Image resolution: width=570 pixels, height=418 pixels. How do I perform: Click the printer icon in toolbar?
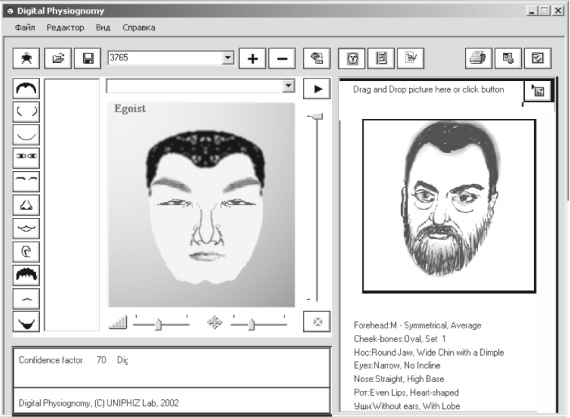coord(478,58)
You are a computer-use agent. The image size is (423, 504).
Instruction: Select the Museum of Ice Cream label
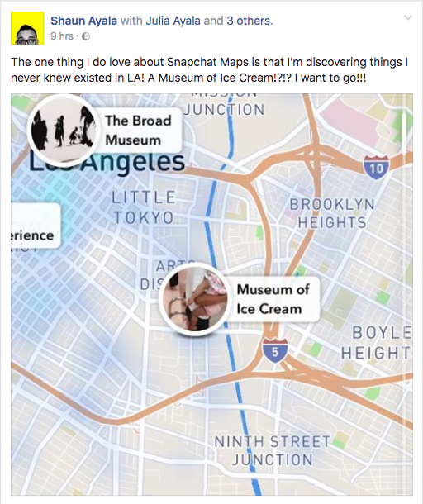[x=273, y=299]
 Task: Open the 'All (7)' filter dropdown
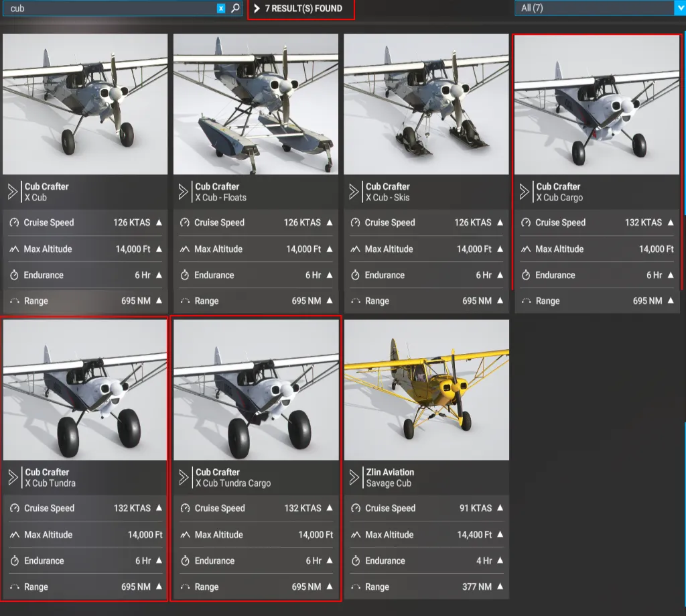679,7
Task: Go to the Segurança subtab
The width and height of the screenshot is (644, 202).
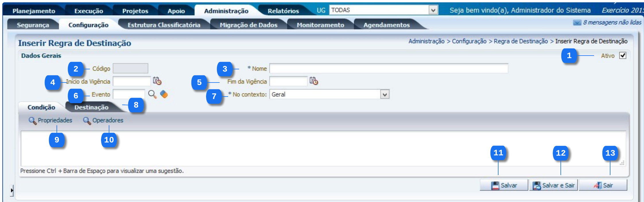Action: point(33,25)
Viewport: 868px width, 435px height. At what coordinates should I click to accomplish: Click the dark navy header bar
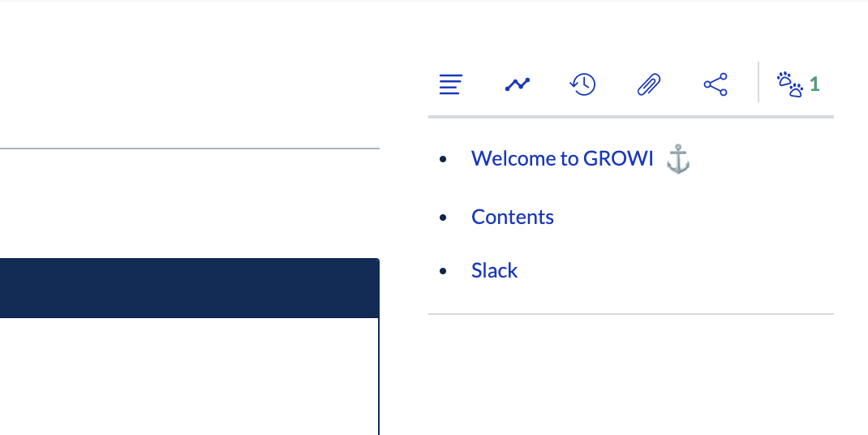[x=189, y=288]
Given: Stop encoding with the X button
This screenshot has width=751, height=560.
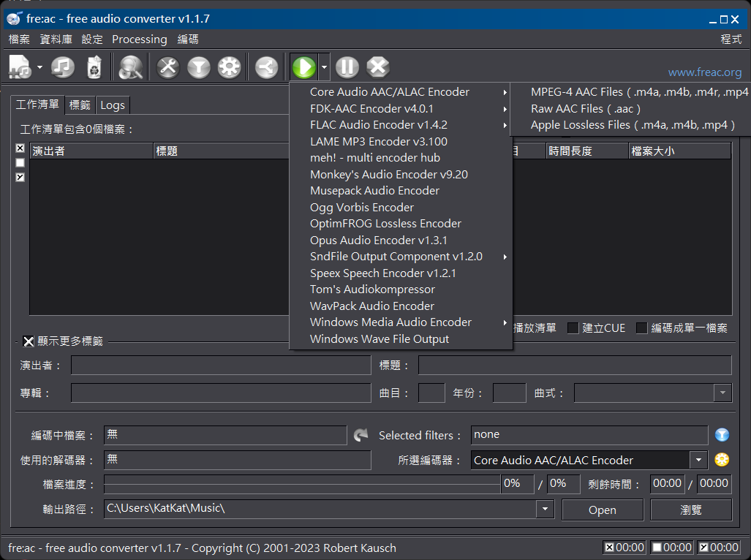Looking at the screenshot, I should 377,67.
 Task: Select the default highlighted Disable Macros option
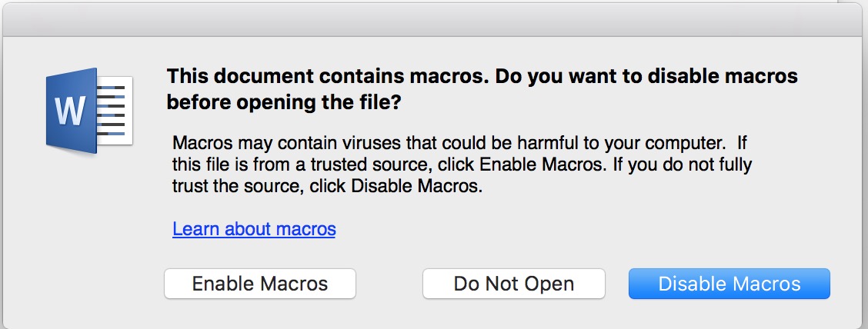tap(729, 284)
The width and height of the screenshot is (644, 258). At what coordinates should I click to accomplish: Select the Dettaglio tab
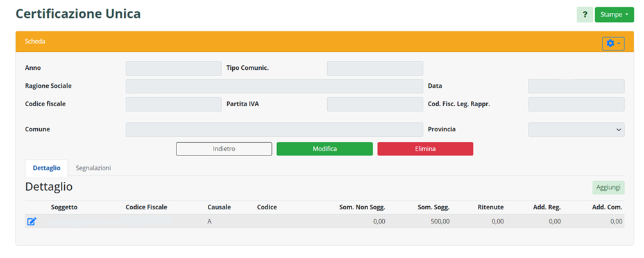coord(46,168)
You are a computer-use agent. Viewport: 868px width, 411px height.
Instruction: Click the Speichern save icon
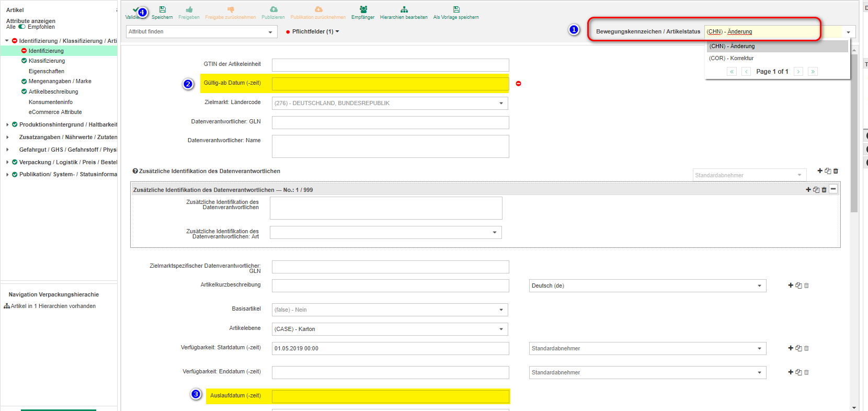[x=162, y=10]
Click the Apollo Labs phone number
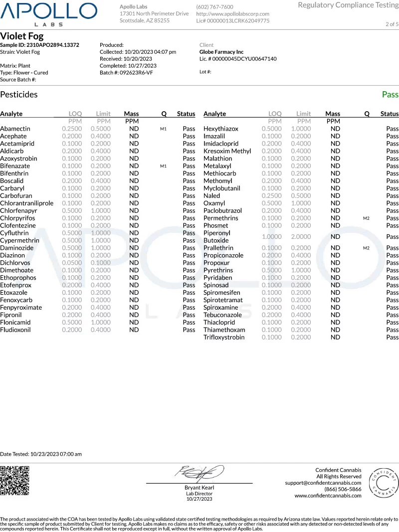The image size is (399, 532). (x=215, y=7)
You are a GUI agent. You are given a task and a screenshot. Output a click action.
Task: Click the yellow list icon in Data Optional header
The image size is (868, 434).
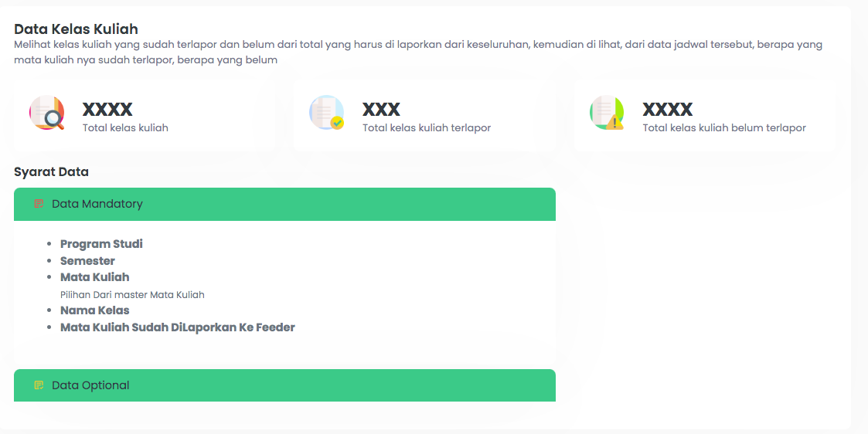coord(39,385)
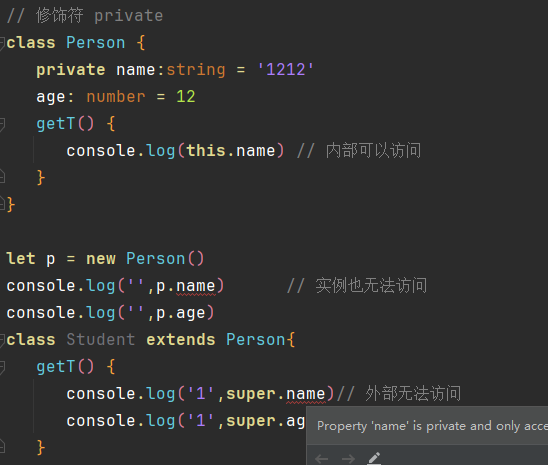Collapse the class Student fold marker
The width and height of the screenshot is (548, 465).
2,340
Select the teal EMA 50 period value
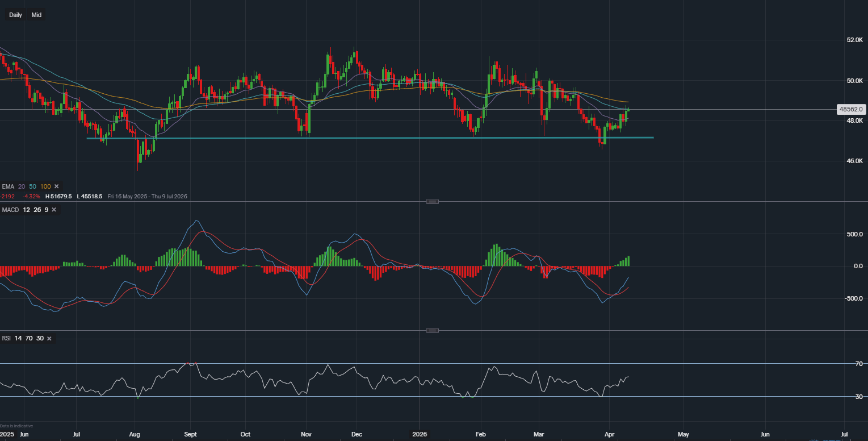868x441 pixels. (x=32, y=186)
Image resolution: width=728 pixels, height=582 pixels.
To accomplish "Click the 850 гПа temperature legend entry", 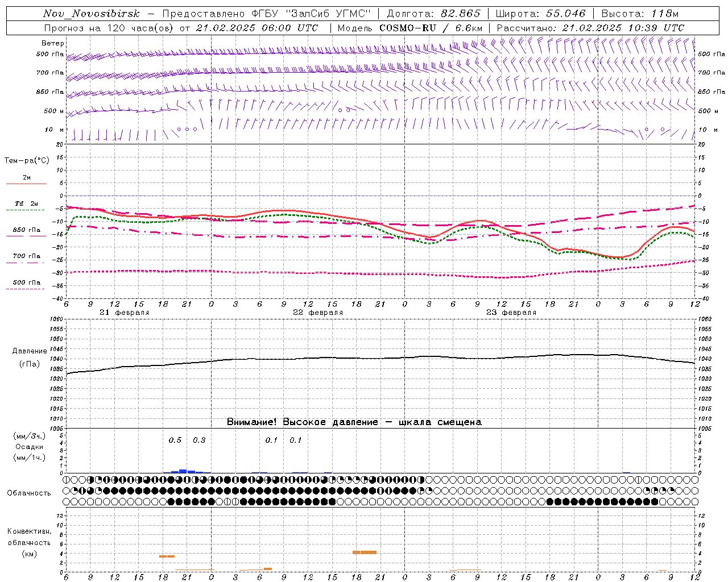I will pos(26,230).
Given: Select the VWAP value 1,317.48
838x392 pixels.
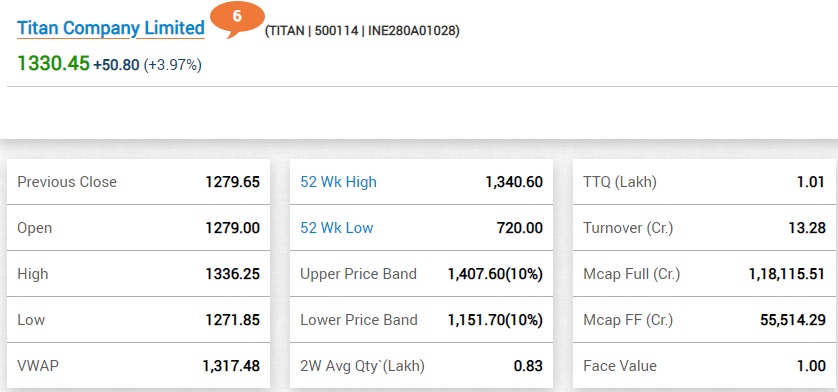Looking at the screenshot, I should click(x=231, y=366).
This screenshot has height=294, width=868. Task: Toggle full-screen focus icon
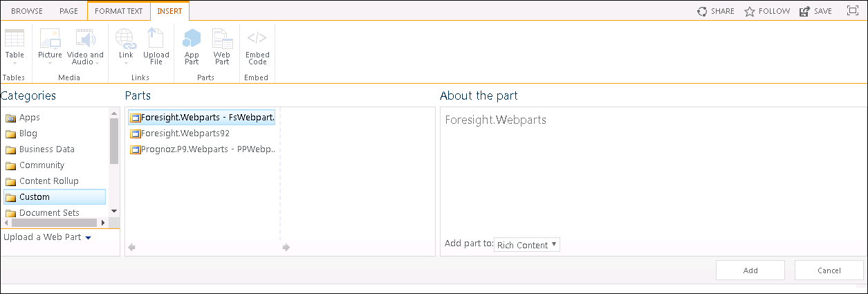tap(853, 11)
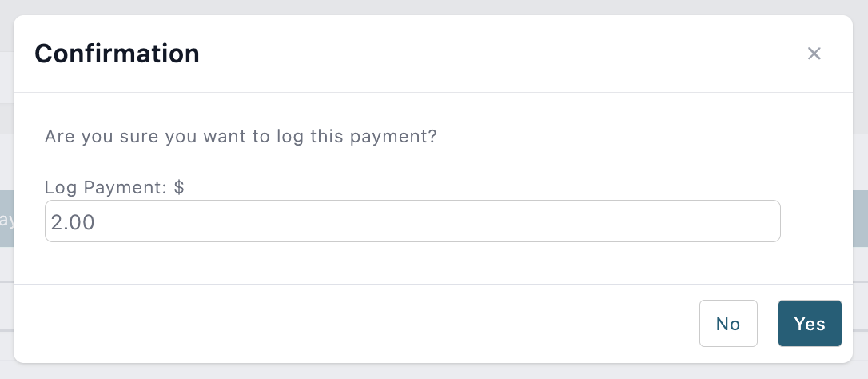This screenshot has height=379, width=868.
Task: Click the dimmed backdrop above the dialog
Action: click(434, 6)
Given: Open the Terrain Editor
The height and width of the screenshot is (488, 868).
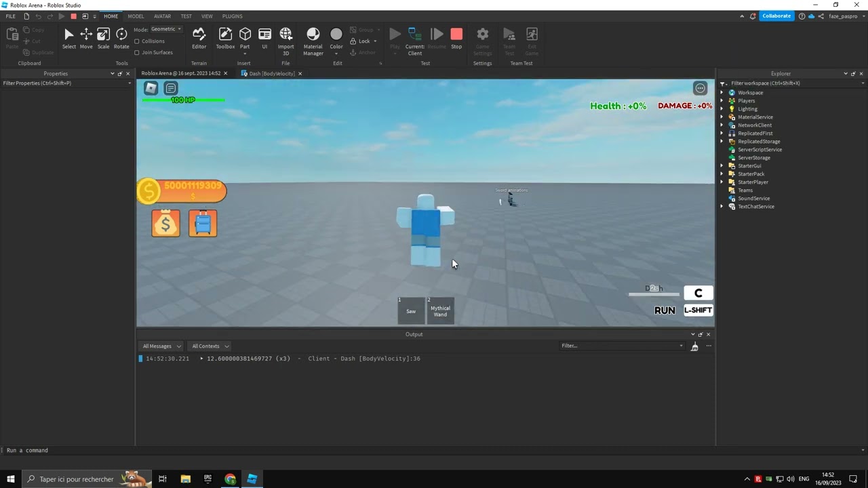Looking at the screenshot, I should tap(199, 39).
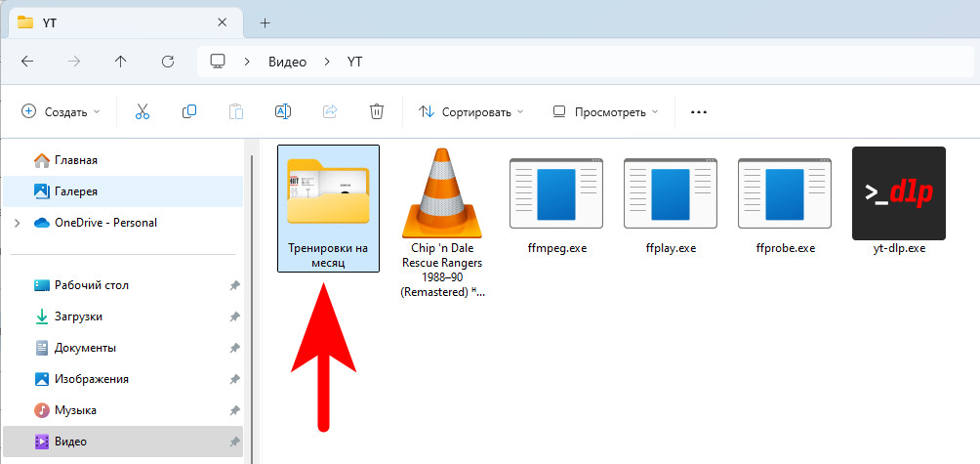Navigate back with the left arrow

coord(27,62)
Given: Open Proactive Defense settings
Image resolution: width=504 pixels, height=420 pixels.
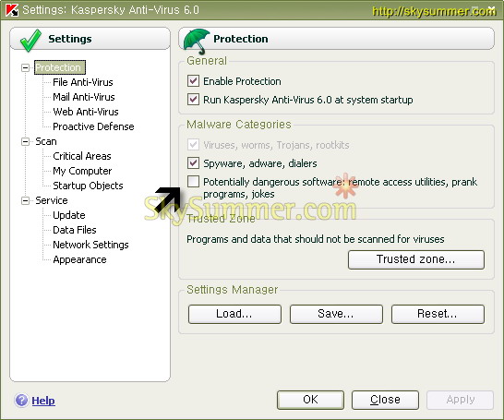Looking at the screenshot, I should point(93,126).
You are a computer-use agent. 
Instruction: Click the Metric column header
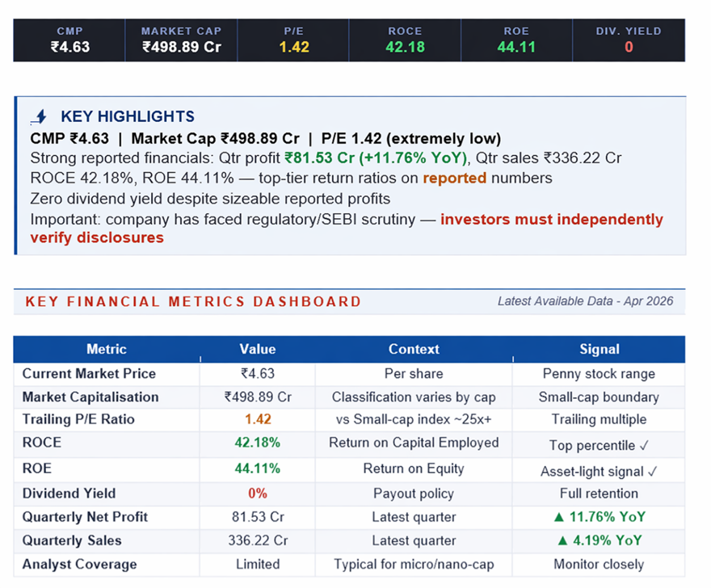tap(107, 350)
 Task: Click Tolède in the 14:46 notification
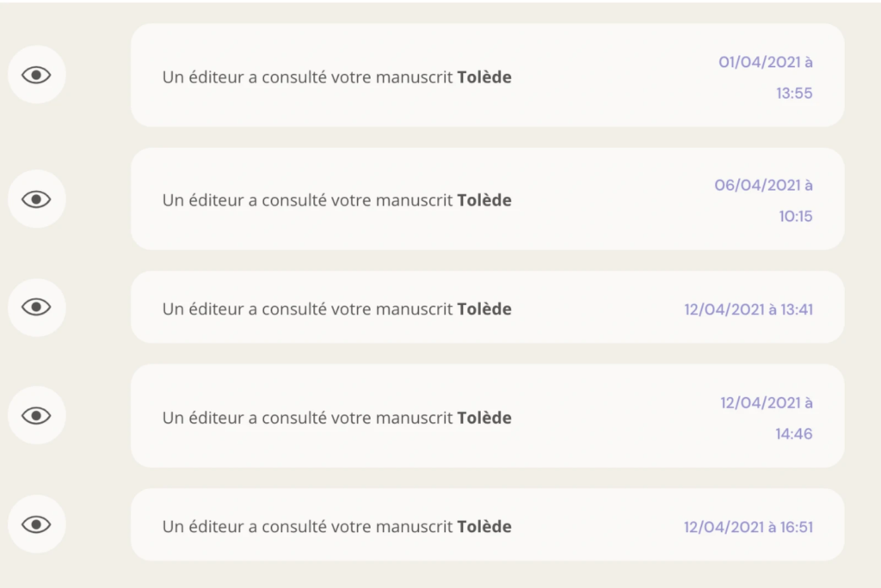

⁂

> **WHAT IS EXPECTED**
Among the lines above, return each one holding the string "computer".

> **YOUR SOLUTION**
You are a computer-use agent. The image size is (423, 504).
You are a computer-use agent. Viewport: 868px width, 411px height.
You are a computer-use agent. 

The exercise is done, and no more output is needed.